In a series of spare evocative poems, framed by two lyric essays, Smith presents a search for meaning in terms of memory, the self, and national narrative. The Passenger inhabits multiple iterations of selfhood across time, spanning over 30 years and starting with site-specific images of the author's experience as a Peace Corps volunteer in the Republic of Yemen in the early 1990s. The violence of US imperialism, the sacrifice of lives in the ongoing wars on terror, and the author's own lived encounters between cultures trace an echo of mnemonic layering. Smith subtly guides the experience of embodied but unsettled subjectivity, questioning the dominance of Western idealism and what it means to contend with national identity through recollection.
Review Quotes
"With a kind of clipped historical shorthand, the use of the fragment in The Size of Paradise becomes a supercharged lyrical force that is also sprung with time. The momentum of this capacious book-length sequence keeps turning outward as it investigates an inward subjectivity.... Smith has written a high-stakes recounting of time and experience expanding the world we live within and that lives within us."--Peter Gizzi"What is lyric's relation to history, to a public today? In this poetry--the impossible heart beating intensities through every human murmur and whisper that manages to lift itself up into song into solace. In this poetry, the deep neon glow of America visible from across fake nations' lines, pulsating broken geographies, rent histories, torn earth. Deep gratitude to Dale Smith for willing more beauty and more tenderness into the world."--Stephen Collis"[Smith's] poems are auto-biographical; personal, yet universal. They are permeated with history and geography; socially aware and impassioned. At the same time, they can be quiet, even tender. Dale weaves textures of culture and memory that explore and question the experience of being alive in a volatile world."--Kim Dorman"Not since Haniel Long's retelling of Cabeza de Vaca's poignant journal of his wanderings has an American writer so vividly and particularly located the mind and heart of those historic particulars.
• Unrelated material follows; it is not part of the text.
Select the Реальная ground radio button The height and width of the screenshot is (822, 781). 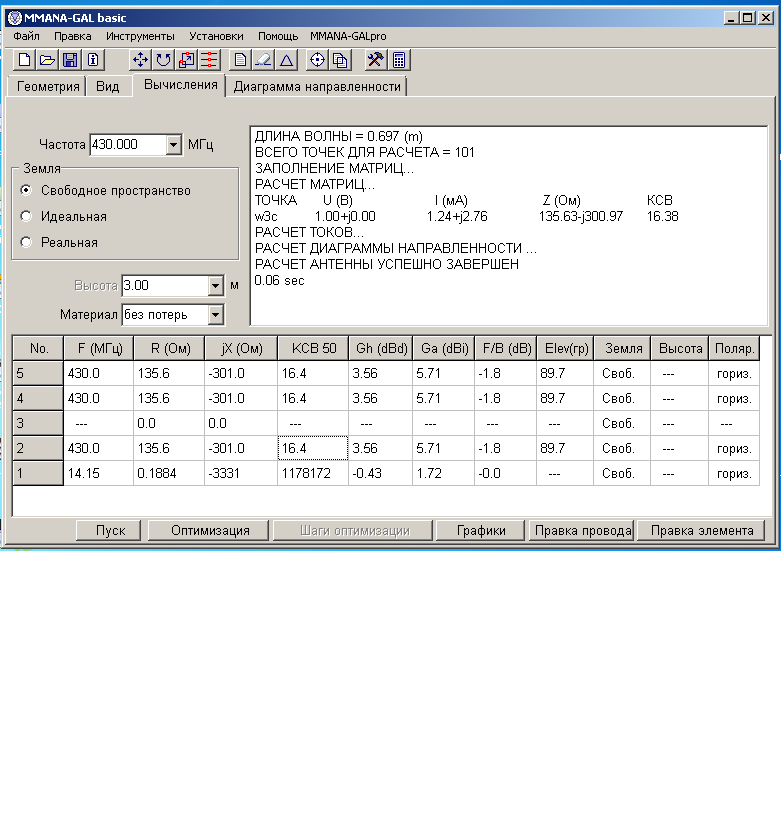[x=26, y=242]
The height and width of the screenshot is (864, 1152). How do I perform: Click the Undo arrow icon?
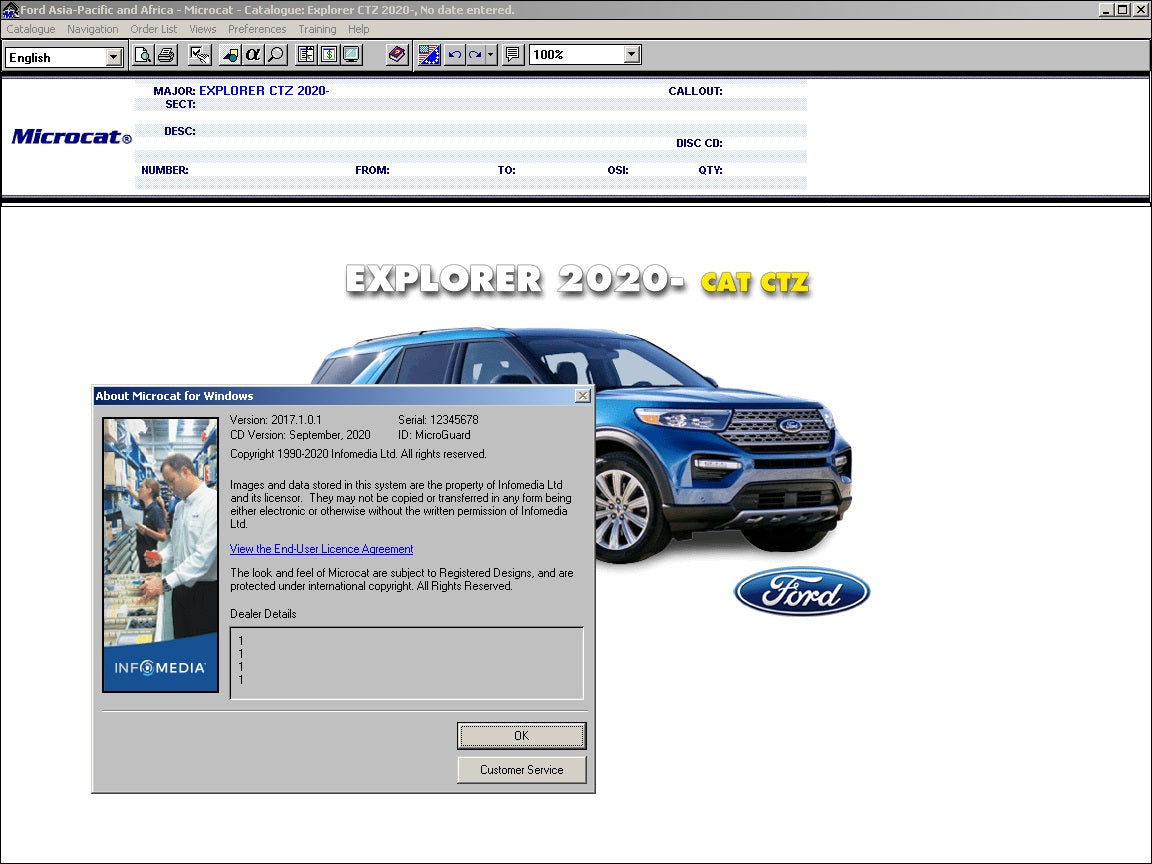455,54
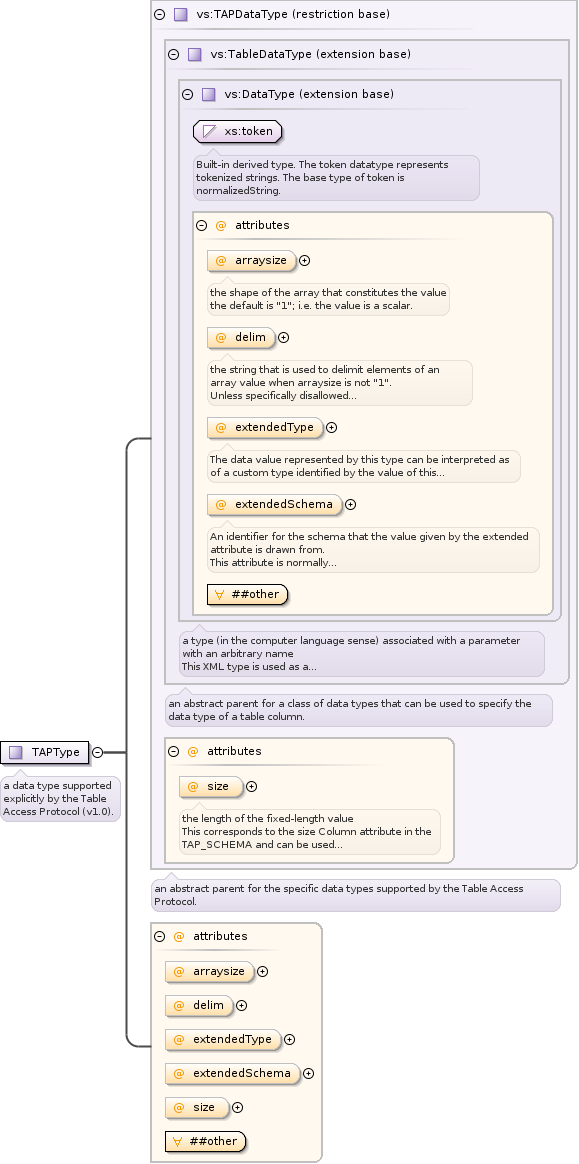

Here is initial America sans the hype, the heart-breaking first story."--Robert Creeley
About the Author
Dale Martin Smith was born in Garland, Texas, in 1967, graduated from the University of Texas at Austin in 1990, and lived in the Republic of Yemen as a Peace Corps volunteer before moving to San Francisco to study poetry at the New College of California (MA, 1996). Smith published Mike & Dale's Younger Poets in San Francisco and, with Hoa Nguyen, edited the little magazine and book imprint Skanky Possum from their home in Austin. To support the press, Smith worked a series of day jobs, wrote regularly for newspapers, and began teaching for a local community college before completing a doctorate in English at UT Austin in 2011. Smith maintained close ties with an intergenerational group of poets, published poetry, reviews, and essays in small press publications throughout North America, and with Nguyen facilitated a community of poets and artists, hosting readings and events for luminaries like Alice Notley, Anne Waldman, and Eileen Myles. He is the author of the poetry collections The Size of Paradise (knifeforkbook, 2024), longlisted for the 2025 Griffin Poetry Prize; Flying Red Horse (Talonbooks, 2021); Slow Poetry in America (Cuneiform Press, 2014); Susquehanna (Punch Press, 2008), Black Stone (effing press, 2007); and American Rambler (Thorp Springs, 2000). In 2011, he moved to Canada to teach at Toronto Metropolitan University. In addition to his poetry, Smith has drawn attention to twentieth and twenty-first century poets through critical and editorial contributions in Poets Beyond the Barricade: Rhetoric, Citizenship, and Dissent after 1960 (University of Alabama Press, 2012) and three edited editions: That Tongue Be Time: Norma Cole and a Continuous Making (University of New Mexico Press, 2025), An Open Map: The Correspondence of Robert Duncan and Charles Olson (University of New Mexico Press, 2017), and Imagining Persons: Robert Duncan's Lectures on Charles Olson (University of New Mexico Press, 2017). His essays and poetry have appeared in Poetry, The Walrus, Los Angeles Review of Books, Boston Review, and Jacket Magazine. He lives in Toronto, Ontario.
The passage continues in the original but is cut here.